Just counting the result lines of the above set takes some 200 ms, which is very nice:
$ git ls-files -z -- . ':!:*.md' ':!:*.bin' | xargs -0 printf "%s\n" | wc -l
261
real 0m0.201s
user 0m0.139s
sys 0m0.015s
However, I want this set with the latest commit Unix timestamp, sorted by newest, and getting the newest committed timestamp; now on my system, that takes 30+ seconds for the same set of files!!!:
$ git ls-files -z -- . ':!:*.md' ':!:*.bin' | xargs -0 -n 1 git log -1 --format=%ct --name-only | paste -d " " - - - | sort -r | head -1
1697665319 myfile1.txt
real 0m30.201s
user 0m6.991s
sys 0m20.395s
Well, half a minute is already unacceptable for me for this (sorting 261 result lines)...

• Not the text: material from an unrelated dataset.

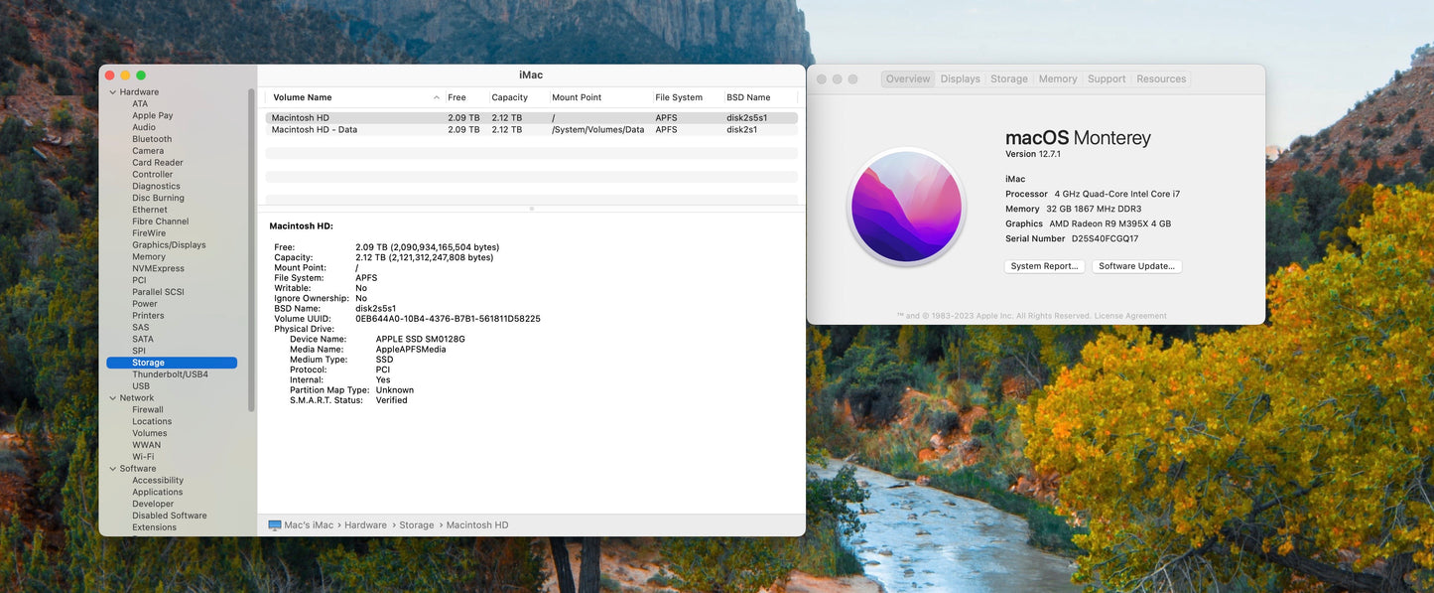Sort volumes by the Capacity column
This screenshot has height=593, width=1434.
[509, 97]
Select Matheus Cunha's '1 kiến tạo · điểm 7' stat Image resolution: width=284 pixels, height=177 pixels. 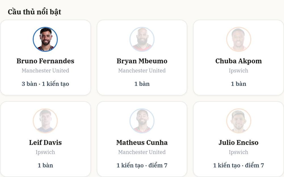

The problem is, that git log can only take a single file as argument, not multiple files; ergo, therefore 261 instances of git log
must be spawned, instead of one instance with 261 arguments. Furthermore, the output is printed in three lines per git log
call, so I have to use paste
to concatenate in single line; those results look like
git ls-files -z -- . ':!:*.md' ':!:*.bin' | xargs -0 -n 1 git log -1 --format=%ct --name-only | paste -d " " - - - | sort -r
1697665319 myfile1.txt
1697665319 myfile2.txt
1697665319 myfile3.txt
1697665319 myfile4.txt
1697665319 CMakeLists.txt
1697662735 myfile5.txt
1697662735 myfile6.txt
...
real 0m27.860s
user 0m6.326s
sys 0m20.908s
... which makes sense, if multiple files are part of the same commit.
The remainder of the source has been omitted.